Seth, an inexperienced climber, reminded himself of Xol's words: nothing was physical about the Second Realm; it was all metaphor, filtered through the preconceptions of his mind. He encountered a strange topology reminiscent of “natural” landscape, so that was how he saw it. A fracture in that landscape was a chimney they could climb through.
Metaphor or otherwise, the fractured shelf material felt like fibreglass under his fingers, rough and brittle yet strong enough to hold his weight.
“There is a story,” said Agatha as they climbe
d, “of the way the realms came to be. When time began, it is said, the realms were one. The dei of the ur-Realm was called Ymir, and his shadow, the Molek, was the great enemy of peace. Ymir and the Molek fought a protracted war, and both died. Ymir was dismembered in the process, and his remains became the worlds we know today: Ymir's body is the First Realm, his soul the Second Realm, and the span of his life the Third Realm. His shadow is the devachan, the endless gulfs between the realms.”

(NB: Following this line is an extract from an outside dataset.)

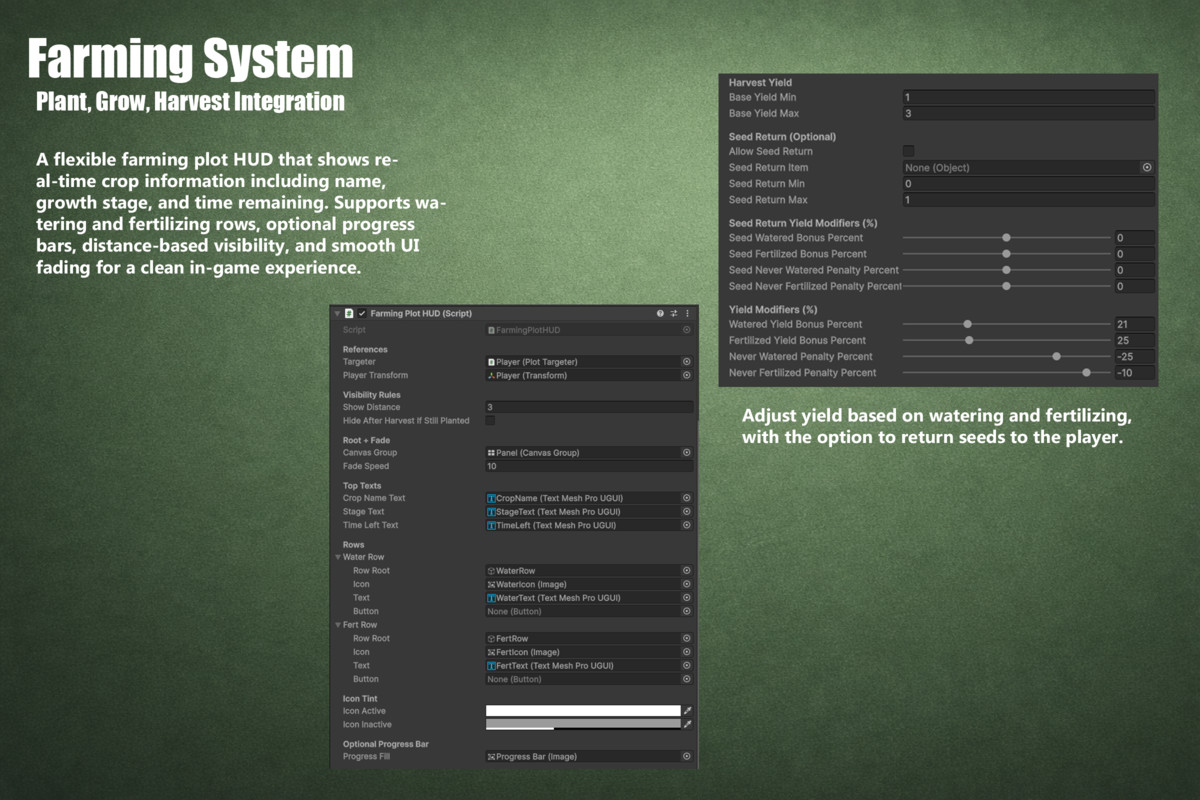The height and width of the screenshot is (800, 1200).
Task: Open the Player Transform object picker
Action: coord(686,375)
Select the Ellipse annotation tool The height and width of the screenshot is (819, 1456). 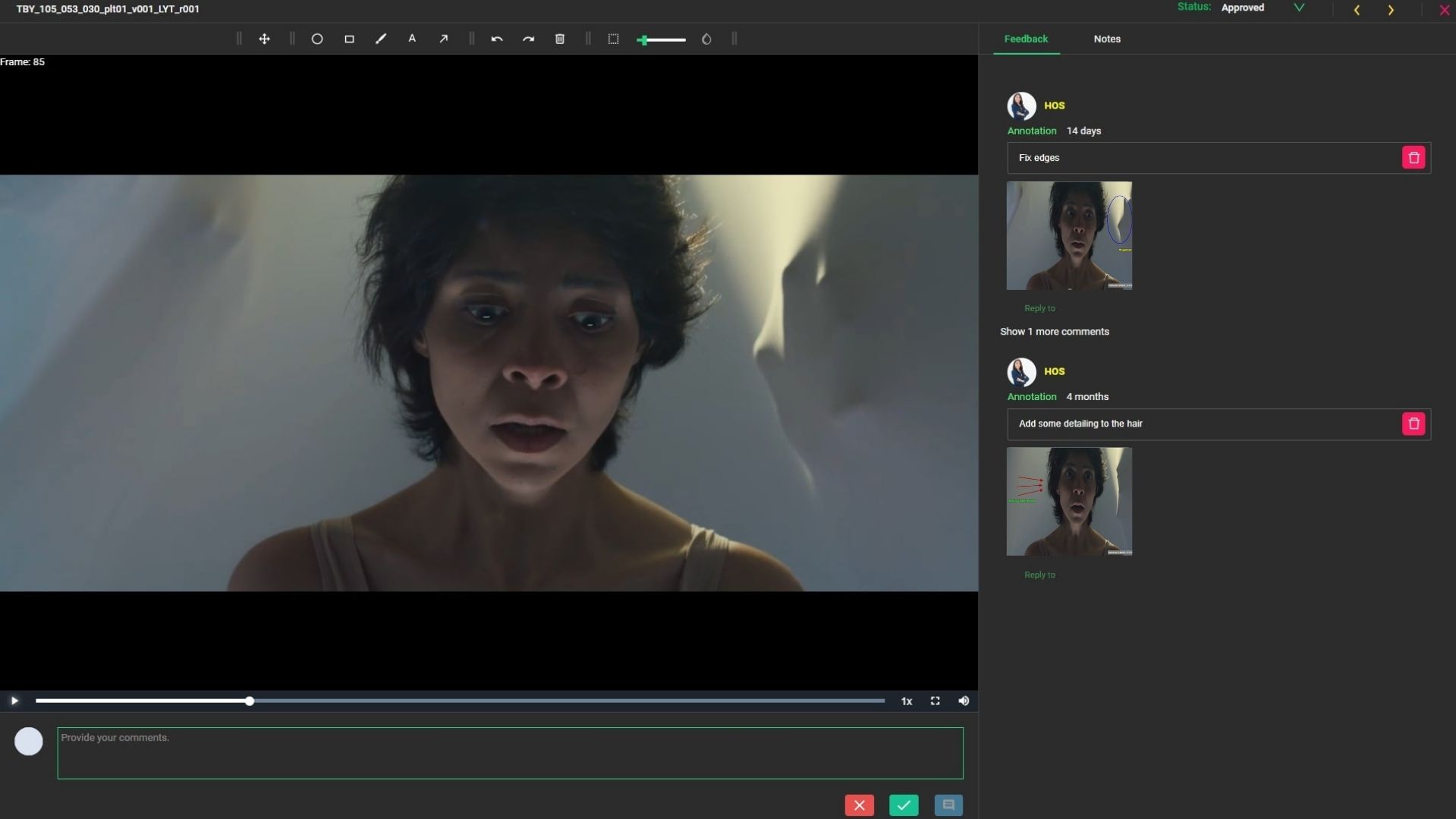coord(317,39)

Seth was glad he hadn't had to sit through the long version of the story. Her talk of shadows rang too close to some of Hadrian's half-baked notions of twinship.
“There's a Third Realm?” he asked.
“There are as many realms as there are stars in the sky. Some are impossible for us to reach; others brush by closely, requiring only a slight push to overlap. There are exchanges between the other realms, just as there are exchanges between the Three. The breakup of the ur-Realm was probably not the first such disintegration, and neither was it the last. Some hope that the fragments of Ymir will one day be reunited and the ur-Realm reborn.”
“Realms can collide as well as break apart,” said Xol, levering himself up alongside Seth. “We refer to such collisions or disintegrations as Cataclysms. There have been several times of Cataclysm since the fall of Ymir—and other deii too, for as old power structures fail, new ones inevitably rise to take their place. New worlds demand new masters.”
“Now I'm really confused,” Seth said, glancing into Xol's wide-set golden eyes. “What does this have to do with me?”
A pained expression flickered across Xol's feral features. The spines down his back rippled. “A new Cataclysm is upon us. We must move carefully to avoid being overtaken by it.”
“A new Cataclysm? How can you tell?”
“I have seen it with my eyes. When you looked back at Bardo from the underworld, at the void between this realm and the First, do you remember what you saw?”